Businesses are looking to reopen, which brings a certain amount of relief to employees who may have been unsure of whether or not they would have a job to come back to. But it also brings about anxiety. Employees may be worried about their health and safety, caring for their children or family members, or a myriad of other concerns that are all relevant. These are important concerns organizations need to consider as they begin communicating return to work messages. But don’t make assumptions in a vacuum about what these concerns are and how to overcome them. Getting employee feedback on your process can make this an easier transition for everyone.

Ask employees what they need to see, hear, and know before they can return to work with confidence. Not only will this make employees feel valued, but it will also help employers get businesses up and running more quickly because they can prepare a reopening plan that puts employee needs at the center. And this allows comms, HR, and ops teams to put together clear communication about employee health, safety, and any assistance the company can provide. 

Here are tips for successfully implementing a “return to work” survey.

1. Target surveys or questions to different groups of employees. A blanket survey may not be appropriate for employees working in different parts of the business. Employees who may still have the option to work from home vs those that will be coming back to the manufacturing floor may have different needs and expectations.
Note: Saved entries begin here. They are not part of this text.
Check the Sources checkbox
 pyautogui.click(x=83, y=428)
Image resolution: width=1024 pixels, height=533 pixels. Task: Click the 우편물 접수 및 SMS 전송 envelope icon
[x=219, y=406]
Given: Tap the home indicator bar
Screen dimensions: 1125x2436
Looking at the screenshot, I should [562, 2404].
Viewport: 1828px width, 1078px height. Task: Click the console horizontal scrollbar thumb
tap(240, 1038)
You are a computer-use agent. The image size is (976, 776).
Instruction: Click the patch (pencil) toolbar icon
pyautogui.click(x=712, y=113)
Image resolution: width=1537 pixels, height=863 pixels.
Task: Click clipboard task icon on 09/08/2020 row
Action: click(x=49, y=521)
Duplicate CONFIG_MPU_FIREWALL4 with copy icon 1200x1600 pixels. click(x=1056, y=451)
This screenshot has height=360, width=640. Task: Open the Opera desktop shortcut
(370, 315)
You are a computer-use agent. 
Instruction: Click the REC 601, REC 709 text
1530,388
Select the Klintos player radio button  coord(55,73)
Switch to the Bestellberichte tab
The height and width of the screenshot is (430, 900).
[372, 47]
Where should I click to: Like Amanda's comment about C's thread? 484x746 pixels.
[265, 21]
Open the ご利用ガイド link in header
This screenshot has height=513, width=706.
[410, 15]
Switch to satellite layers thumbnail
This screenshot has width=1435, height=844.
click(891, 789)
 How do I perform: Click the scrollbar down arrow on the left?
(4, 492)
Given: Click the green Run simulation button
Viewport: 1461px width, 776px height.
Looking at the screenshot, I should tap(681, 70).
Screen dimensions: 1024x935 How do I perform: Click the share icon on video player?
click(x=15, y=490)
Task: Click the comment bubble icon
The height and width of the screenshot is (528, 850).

It’s important to make all employees feel recognized for the unique challenges of their positions.

2. Share the survey and communications plan with managers first. Employees may be apprehensive to honestly answer questions such as if their availability has changed or if they have concerns about returning to work. It’s important for managers to know the intentions of the survey and reinforce that employees should answer honestly, so the company can best support them. This is less concerning if a strong culture exists and trust has been established by senior leaders, but it’s always important for managers to know the plan first to support the overall message and their people. 

3. Ensure the survey is accessible by all employees. Make sure that the survey is distributed through channels that all employees have access to. Many employees’ feedback is missed when surveys are only distributed through email or the intranet. These are channels that many frontline employees either don’t have access to, only can access on the job site, or aren’t accessed frequently enough to catch a time-sensitive message. The managers will again play a key role here as they will need to contact their employees directly to ensure they know there’s a survey that needs to be completed.

4. Have a plan for responding to feedback. As the survey is being written, communications and HR teams need to be working with leadership on solutions for many different outcomes of the survey. For example, if 25% of employees say that they are concerned about returning to work because they don’t have childcare, organizations need to consider whether they will provide child care assistance, extend work from home opportunities, etc. The biggest mistake organizations make when deploying a survey is not having a timely response plan, which requires the leadership team to conduct pre-work and prepare for multiple outcomes.

The best outcome of the COVID-19 pandemic I’ve witnessed in the workplace so far is the prevalence of empathy. Senior leaders are recognizing the value of the people that make up their business and they are making considerations for the future based truly on the needs and well-being of their employees. But don’t stop getting employee feedback and acting on it after a crisis is over. This should be an engrained practice in your organization to improve engagement, retention, and culture.